Previous message: Diana Maynard: "Re: [Corpora-List] TERM EXTRACTION TOOLS"
In reply to: ted pedersen: "Re: [Corpora-List] fisher's exact test"
Next in thread: ted pedersen: "Re: [Corpora-List] fisher's exact test"
Messages sorted by: [ date ] [ thread ] [ subject ] [ author ]

hi all -again-

in case you have both n11>n22 and n11<n22 in your data set, you might
want to try changing '$i=1' into '$i=($n11 + 1)' in the leftFisher file of
the nsp-package (v.071, line 231). As $n11 is set to the minimal value that
does not lead to a negative n22 (earlier in the script), this should solve
the problem mentioned in Ted Pedersen's email and pasted below.
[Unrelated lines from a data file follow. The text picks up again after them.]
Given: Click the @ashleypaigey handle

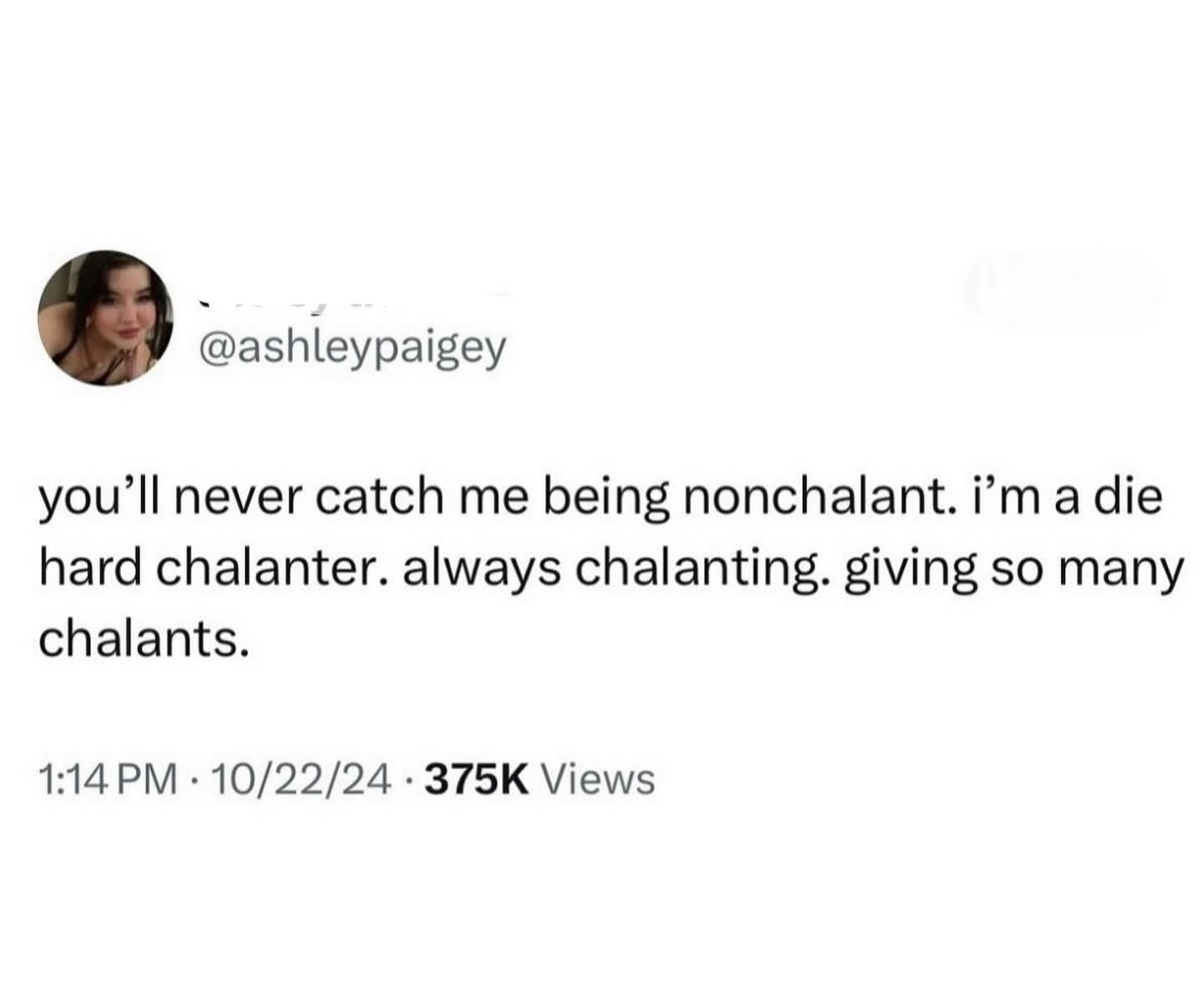Looking at the screenshot, I should coord(350,349).
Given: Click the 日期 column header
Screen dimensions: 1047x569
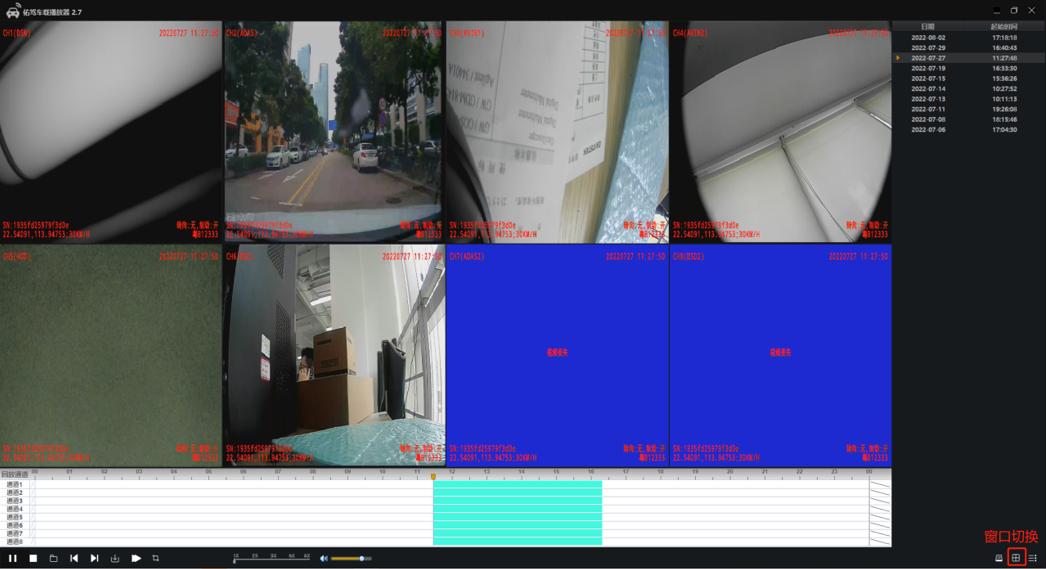Looking at the screenshot, I should [928, 27].
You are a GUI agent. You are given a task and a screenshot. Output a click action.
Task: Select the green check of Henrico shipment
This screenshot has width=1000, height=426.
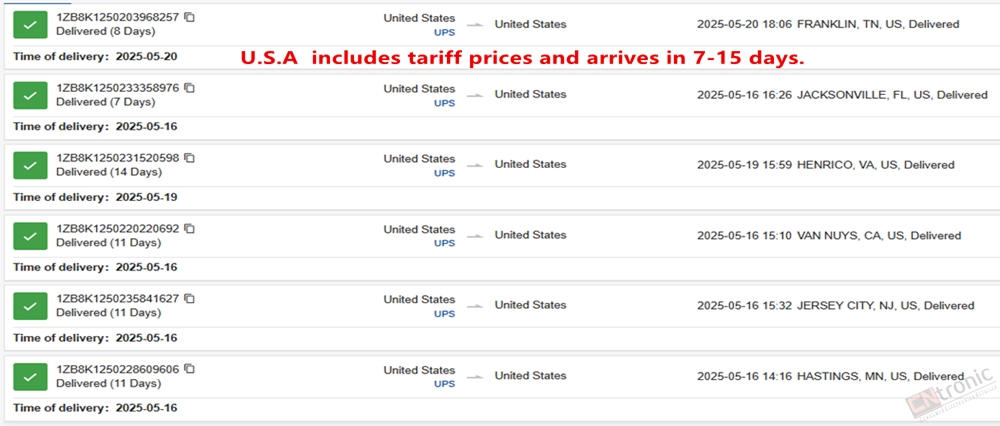coord(30,165)
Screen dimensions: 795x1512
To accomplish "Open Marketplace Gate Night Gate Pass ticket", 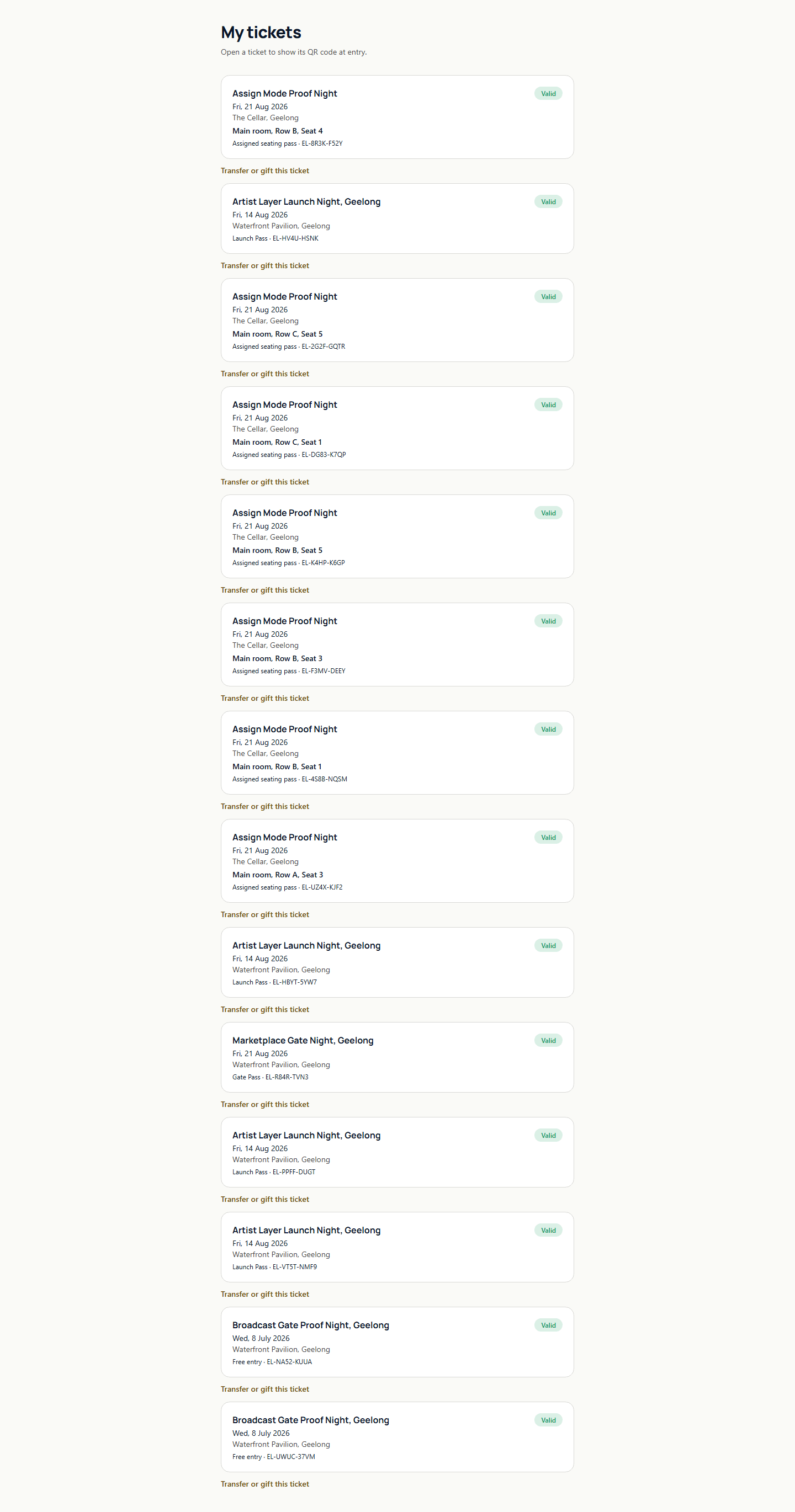I will [x=397, y=1057].
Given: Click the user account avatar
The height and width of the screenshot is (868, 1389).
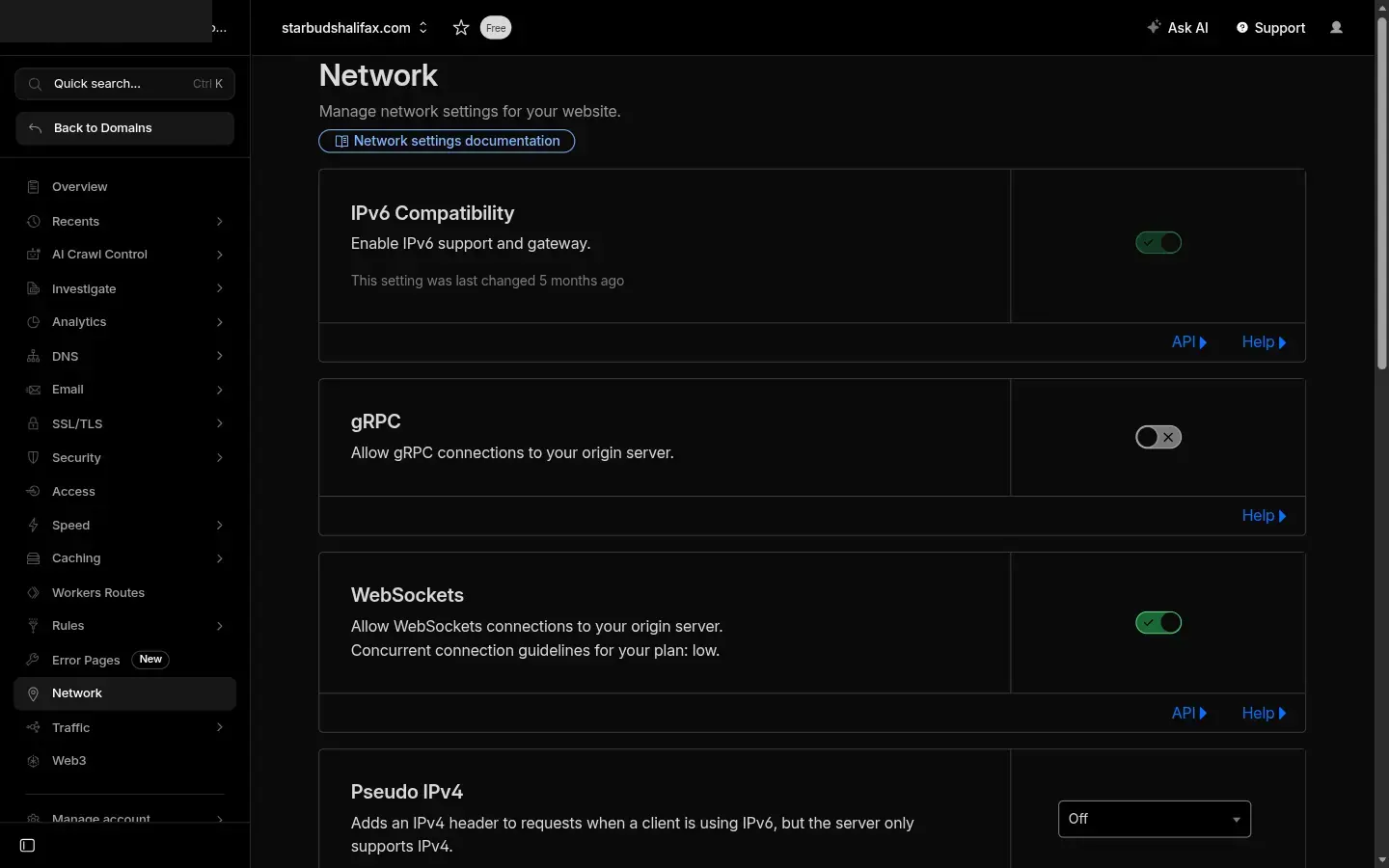Looking at the screenshot, I should coord(1337,28).
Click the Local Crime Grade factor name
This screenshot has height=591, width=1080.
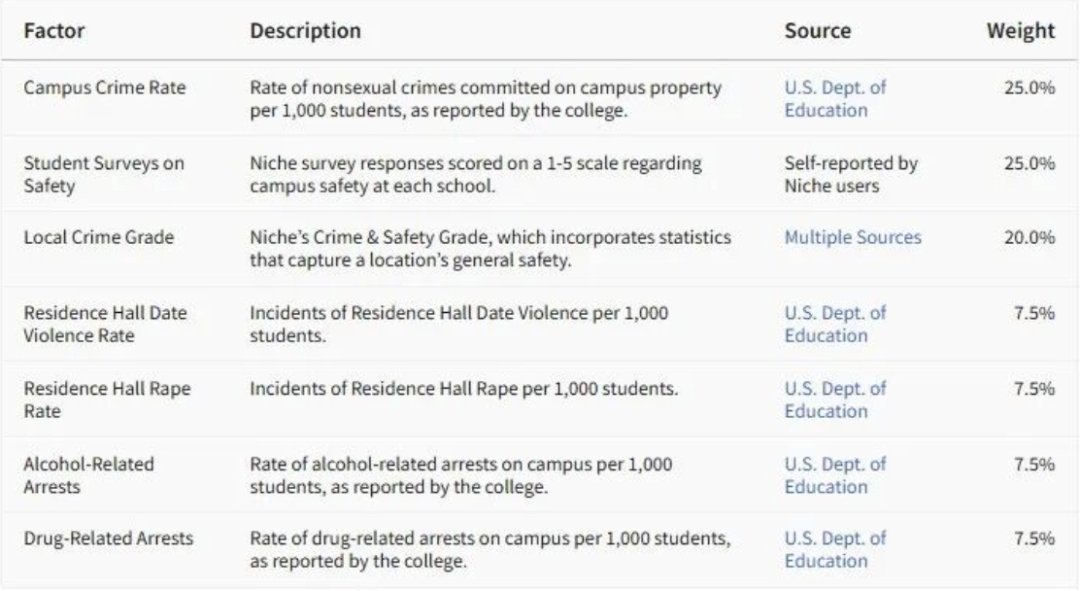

Ofcourse, this does not solve the problem of underflow errors...

best
leonoor

--
Leonoor van der Beek, vdbeek@let.rug.nl
http://odur.let.rug.nl/~vdbeek
Rijksuniversiteit Groningen, Informatiekunde
Pb 716, 9700 AS Groningen, The Netherlands
tel. +31.50.3635977, fax  +31.50.3636855
On Thu, 11 Nov 2004, ted pedersen wrote:
> 
> > Does anyone know a good Perl implementation of Fisher's Exact Test for
> > very skewed distributions (with frequencies ranging from 0 to 1000+)?
> >
> > I've tried the NSP-package (version 0.71), but it doesn't always give the
> > correct results. Has anyone noticed (or even better: fixed) this before?
> >
> 
> NSP exact tests work pretty well for skewed distributions, however, in
> general it is assuming that the data is coming from ngram counts, and
> that is what has led to the problem above.
> 
> In particular, if we have a 2x2 table representing the bigram counts:
> 
> n11 n12 | n1p
> n21 n22 | n2p
> ---------
> np1 np2   npp
> 
> n11 represents the number of times w1 and w2 occur together, n12
> represents the number of bigrams where w1 is the first word and w2 is not,
> etc. Typically n22 is very large (since that represents the count of all
> the other bigrams in the sample that aren't w1 and w2). Of course n11 is
> much smaller than the sample size, making the distribution quite skewed.
> 
> Now, in the case of this user, the data is more like this:
> 
>  10 2 | 12
>   3 1 |  4
> -------
>  13 3   16
> 
> which aren't for ngram counts of course. So here n22 < n11, and that
> actually causes a problem for our exact test implementation! Implicity in
> our code is the faulty assumption that people would only be using this
> for collocations, and I'm glad to see I was wrong about that. :) But, we
> should make this limitation more clearly known, and better yet  we should
> just fix it, which I think we will!
> 
> This is discussed in a bit more detail below:
> 
> http://groups.yahoo.com/group/ngram/messages/15
> http://groups.yahoo.com/group/ngram/messages/17
> 
> Now in the case above, if the table is reorganized so that it is
> (equivalently) shown as below, everything is fine. So NSP exact tests
> (for now) require that n22 > n11.
> 
>   1 2   |  3
>   3 10  | 13
> -------
>   4 12    16
> 
> Cordially,
> Ted
> 
> PS NSP turns 4 years old on November 30.  Big party in Duluth, you are
> all invited. :)
> 
> --
> Ted Pedersen
> http://www.d.umn.edu/~tpederse
>

Next message: Rob Koeling: "Re: [Corpora-List] corpus ------>>>>> thesaurus"
Previous message: Diana Maynard: "Re: [Corpora-List] TERM EXTRACTION TOOLS"
In reply to: ted pedersen: "Re: [Corpora-List] fisher's exact test"
Next in thread: ted pedersen: "Re: [Corpora-List] fisher's exact test"
Messages sorted by: [ date ] [ thread ] [ subject ] [ author ]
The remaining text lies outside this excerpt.